### Your assignment
Only the lines from the line that contains "You are a GUI" through the final line of the entries below belong in your answer, copied exactly and without pictures.

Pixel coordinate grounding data
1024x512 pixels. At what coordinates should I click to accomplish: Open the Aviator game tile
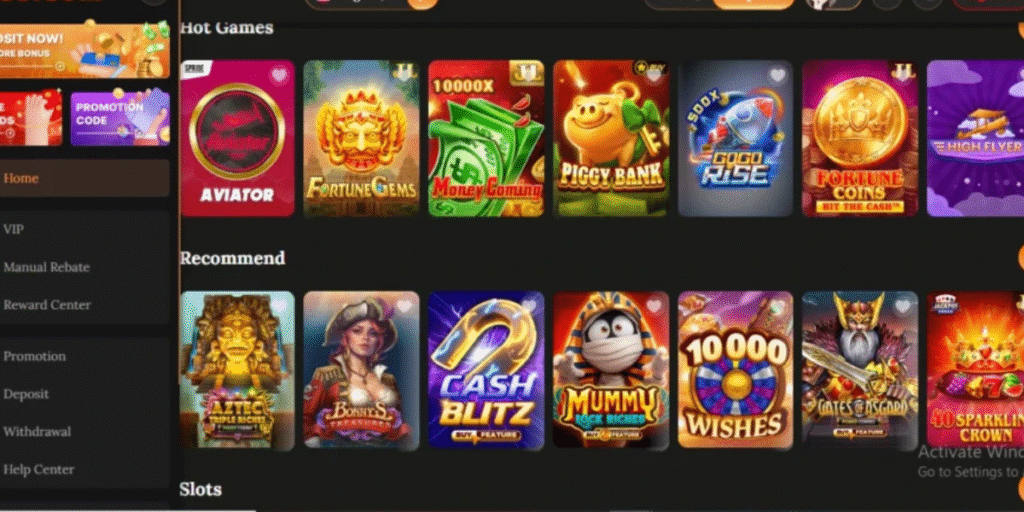click(x=238, y=138)
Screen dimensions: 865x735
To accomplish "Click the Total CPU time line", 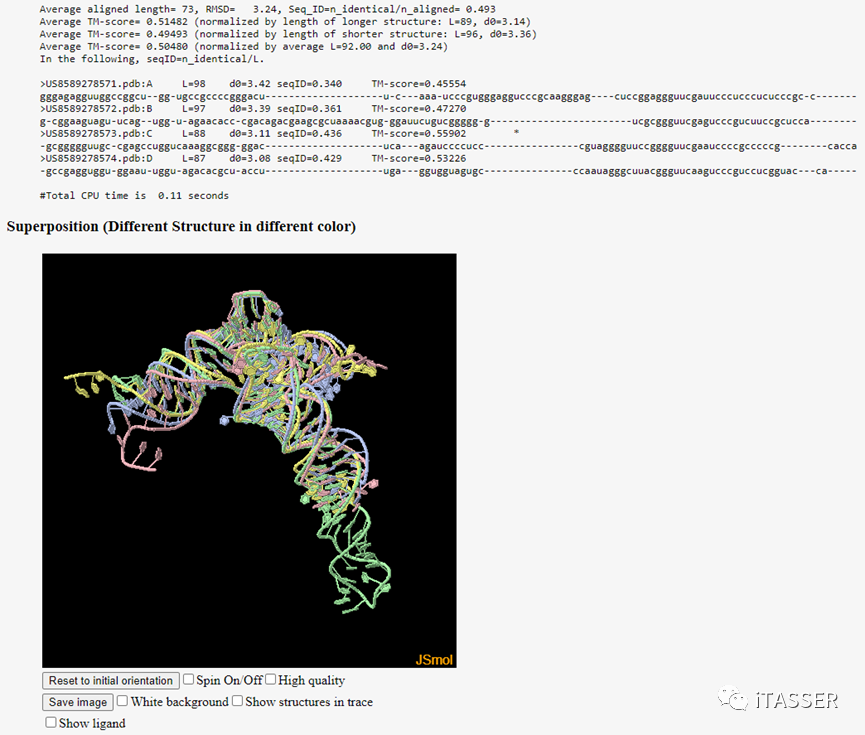I will [x=134, y=196].
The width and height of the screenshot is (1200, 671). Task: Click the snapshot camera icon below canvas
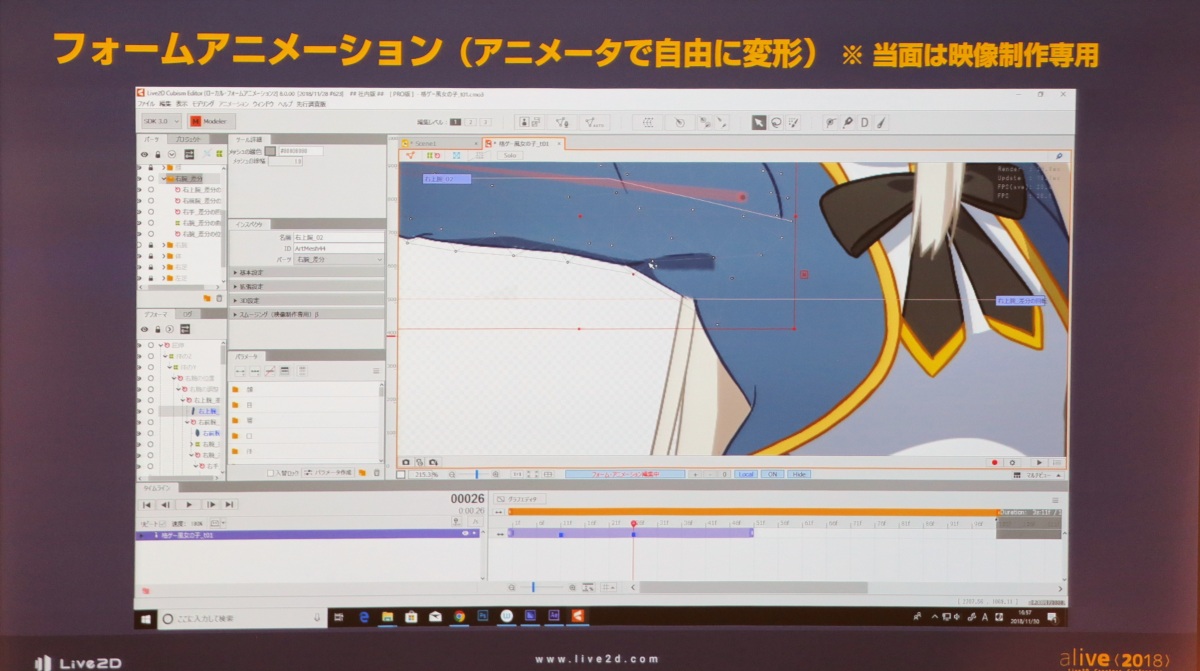(x=406, y=462)
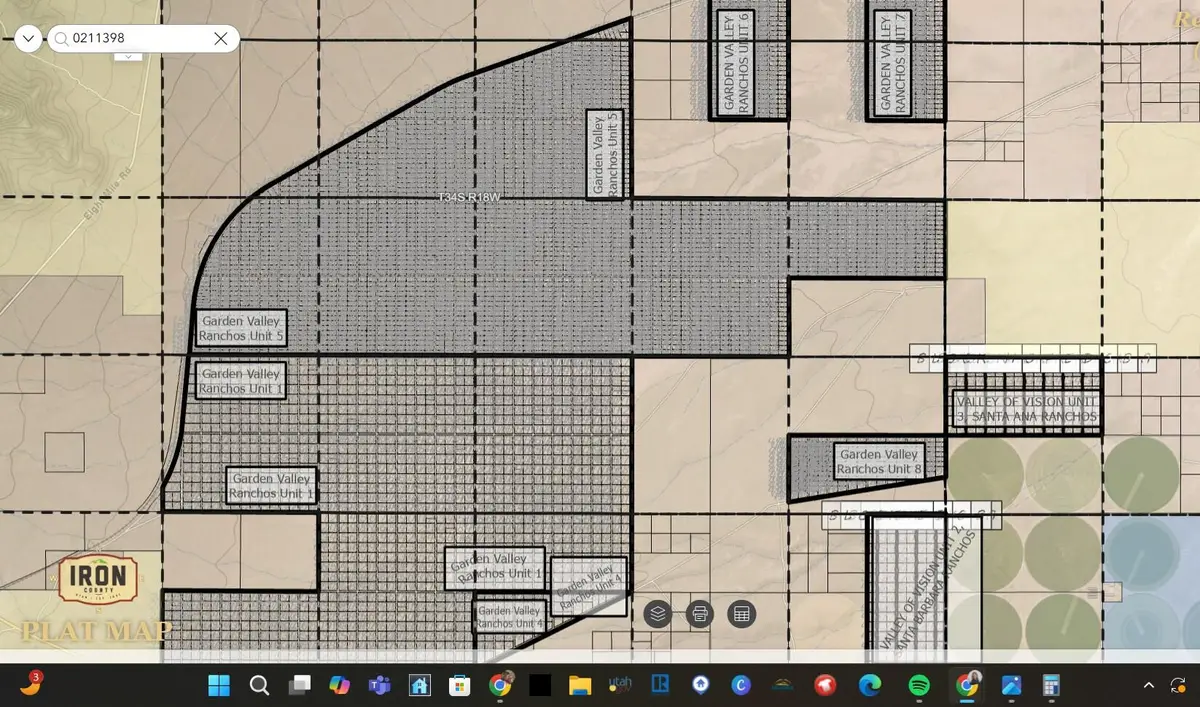Screen dimensions: 1200x707
Task: Open File Explorer from taskbar
Action: click(579, 685)
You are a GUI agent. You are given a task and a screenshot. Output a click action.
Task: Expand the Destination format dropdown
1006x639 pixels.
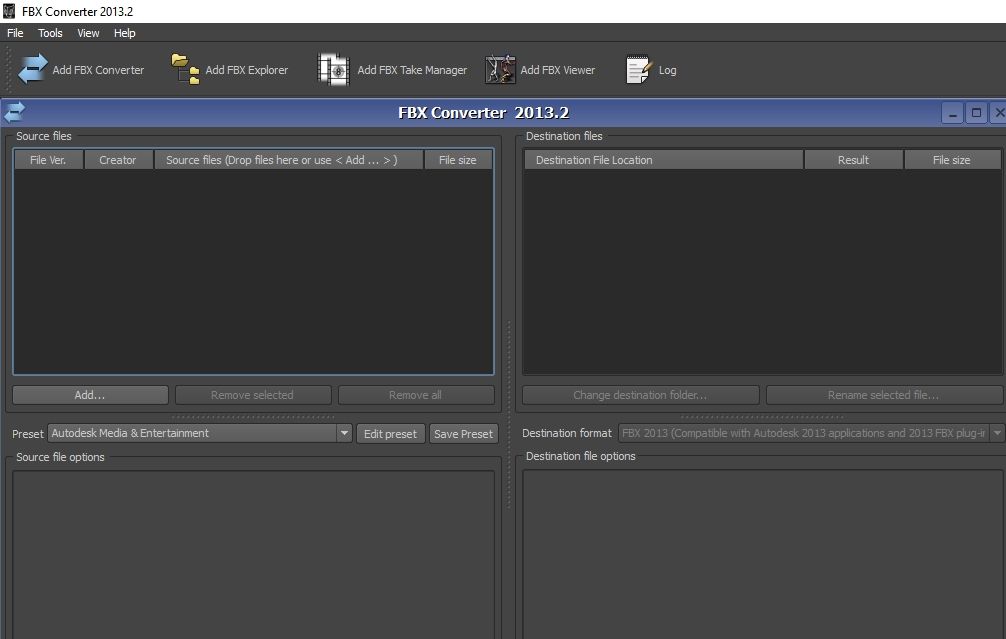point(997,433)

### Finished exercise
You are a GUI agent. You are given a task and a screenshot. Output a click action.
Task: Expand the Destination format dropdown
1006x639 pixels.
point(997,433)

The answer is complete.